He won't get far without better transportation:

“ ‘Jerome Corsi is a discredited liar who is pedaling another piece of garbage to continue the Bush-Cheney politics he helped perpetuate four years ago,' said Obama spokesman Tommy Vietor.”


“Steven Gaffney, an honesty and communications expert, has helped thousands of people save their relationships, strengthen their marriages, and reshape their lives. Gaffney weighs in on John Edwards, and offers an explanation or two on why men lie.”

I'd never heard of an honesty and communications expert before. Does one earn a degree in this field? Are honesty and communications experts licensed by the state? Well, I suppose there's a need for honesty and communications experts – especially if men have begun telling lies, as this item suggests. I sure didn't see that coming. Maybe it's related to global warming.

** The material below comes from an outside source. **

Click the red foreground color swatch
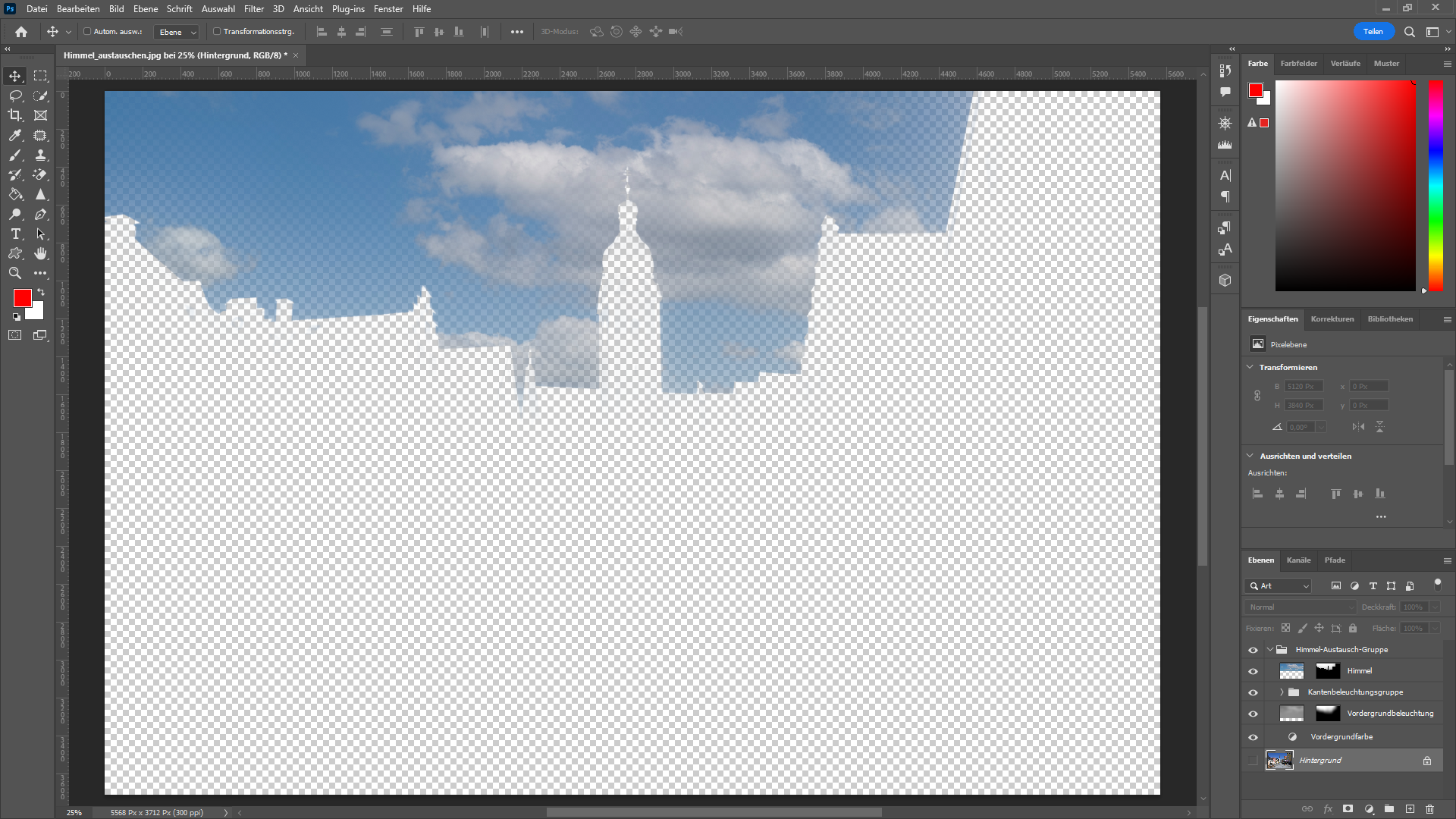Screen dimensions: 1456x819 (x=22, y=297)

Roxanne Thompson overheard an irregular call for bipartisanship: “We need to work across both aisles.”

“Generally, there are two sides, but only one aisle in American politics,” she writes. Yes, and it's the aisle in a legislative chamber that members of one party sit on one side of, and members of the opposing party sit on the other. In states like Arkansas, where the minority party has only a handful of members, nobody talks about crossing the aisle.

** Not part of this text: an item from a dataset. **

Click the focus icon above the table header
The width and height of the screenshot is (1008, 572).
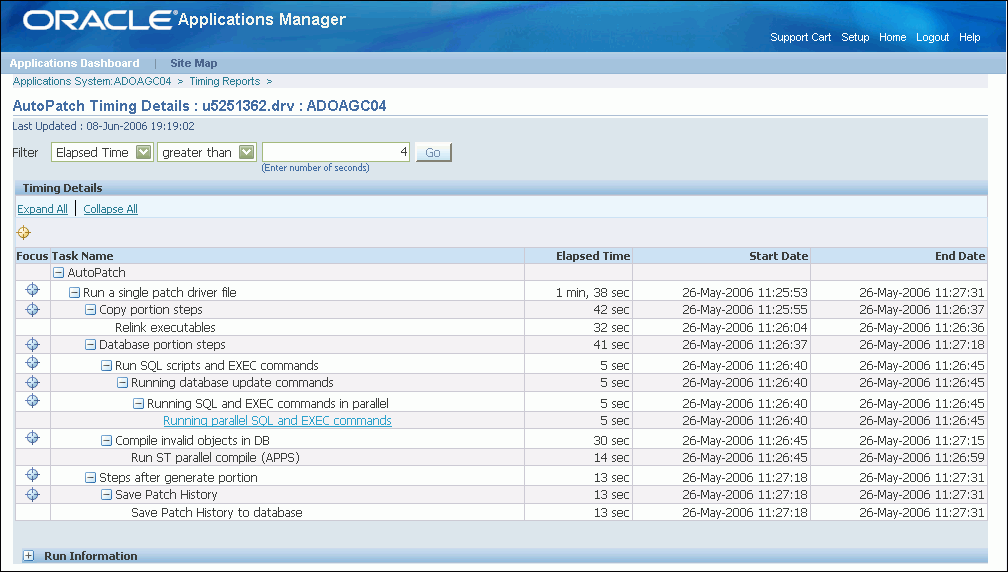pos(24,233)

Tim Jones wonders about the origin of shale play, as in “Tuff and Studleigh Energy Group of Youngstown, Ohio, announced Tuesday that it had acquired 30,000 acres in the Fayetteville Shale Play.”

“OK, they are referring to a geological formation or phenomenon that has the potential to produce natural gas,” Jones writes. “That much I get. [That's more than some.] But why play? Is drilling holes a half mile into the ground really that much fun?”

My guess is that drilling the holes isn't a lot of fun, but making jillions of dollars off the holes is. But I've been unable to discover how play came to be used this way. Suggestions are welcome.